I read. I researched. I questioned everything. I even managed to convince my dad to start asking questions about the moon landing. (He’s not fully on board yet, but he’s digging!) My dad often reminds me, “Does this really matter in light of eternity?” And to a point, he’s right. None of this overrides the simplicity and power of the gospel. But for me—this search is worship.

It’s worship because I believe God is Truth—not just in some abstract moral sense, but in a deeply real and present way. When I pursue truth, even when it’s messy or unpopular, I’m honoring the One who authored reality itself. I’m saying, “God, I want to see the world the way You made it—not the way man has repackaged it.”

Jesus said, “Seek and you will find.” That command isn’t shallow—it’s sacred. Seeking truth is seeking Him. It requires humility, discernment, and faith. It means holding up everything we’ve been taught—even the things that seem “settled”—to the light of His Word and asking, What’s real? What’s Yours?

And that’s what The Forgotten Sky became. Not just a story about a woman uncovering hidden knowledge—but a reflection of a spiritual journey. A battle between light and darkness, deception and discernment, heaven and earth. It’s fiction, but it’s woven from real questions, real research, and a hunger for the truth behind the veil.

This is just the beginning of The Veiled Truth Chronicles, a series that will dive even deeper into suppressed history, spiritual warfare, and the biblical lens we’ve lost. My hope isn’t to convince everyone of one particular theory, but to stir something deeper: a desire to seek. To wonder. To worship through the pursuit of truth.

Because sometimes, fiction is the only way to tell the truth.
And sometimes, seeking the truth is the highest form of worship.

• Task goal:
List each pair of opposites the passage on seeking truth names in the battle it says The Forgotten Sky depicts.

• Data segment:

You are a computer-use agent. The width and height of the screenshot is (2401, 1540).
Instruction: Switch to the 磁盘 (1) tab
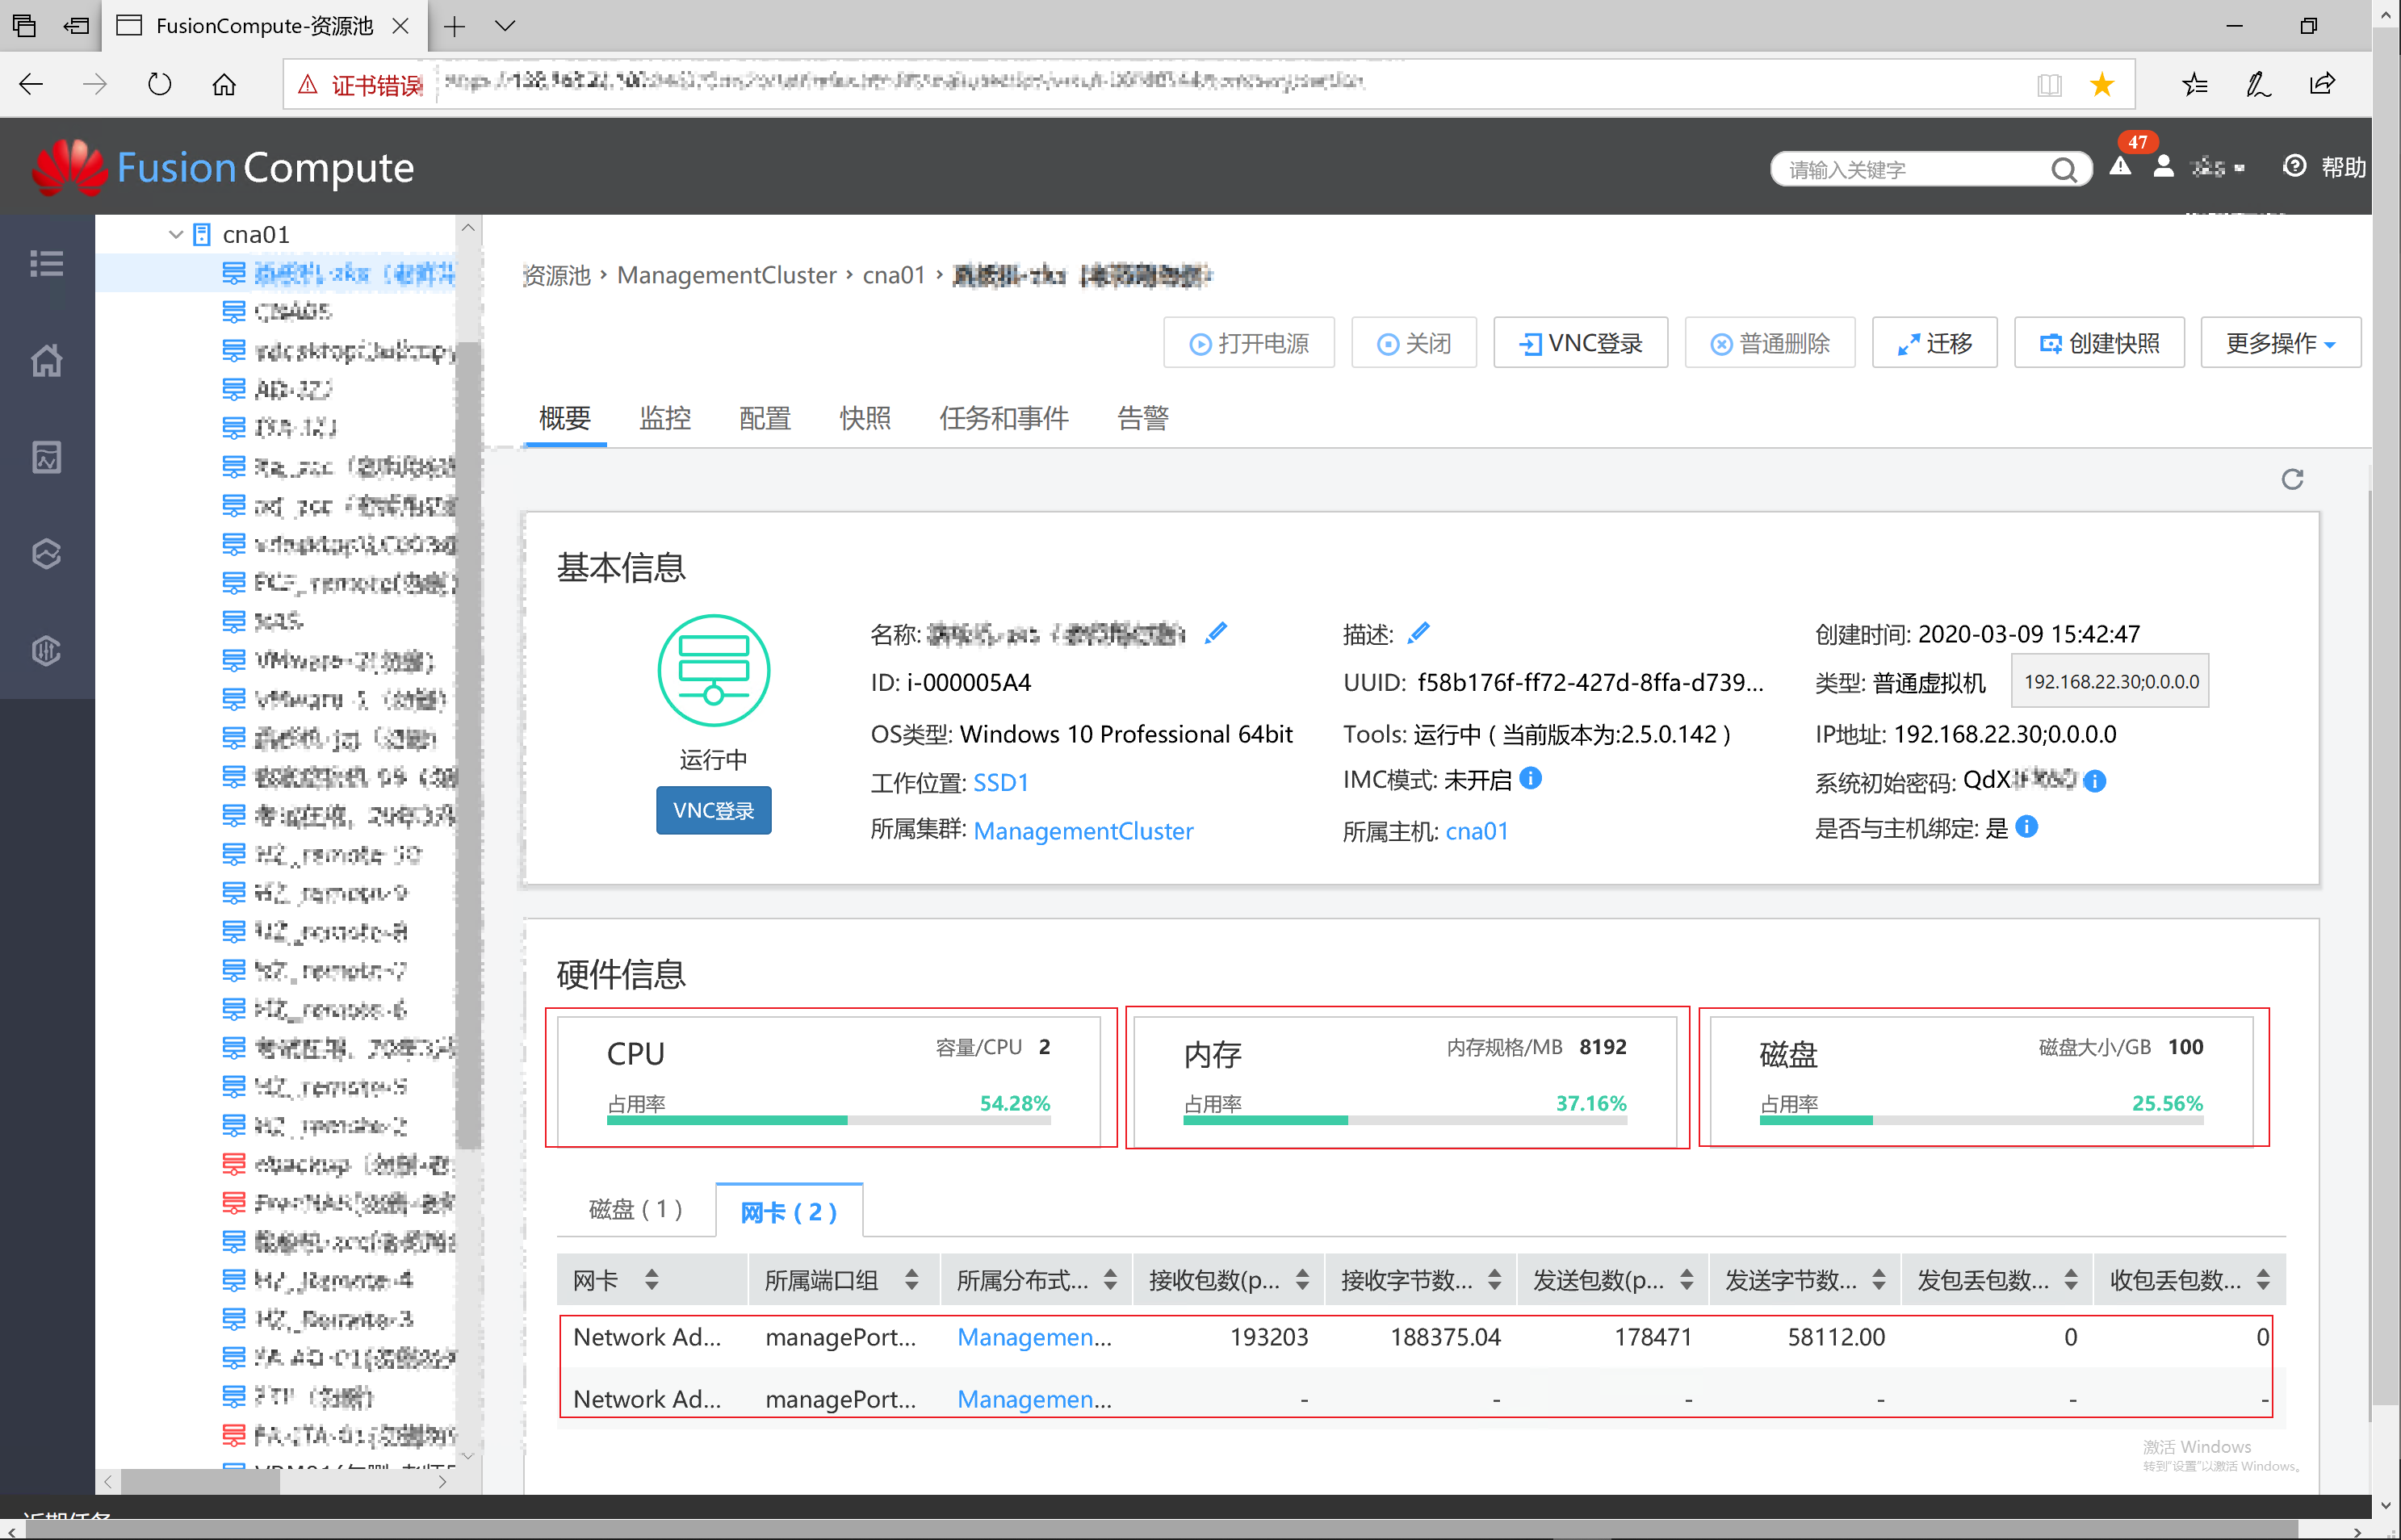pos(636,1210)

• Expected answer:
Light and darkness; deception and discernment; heaven and earth.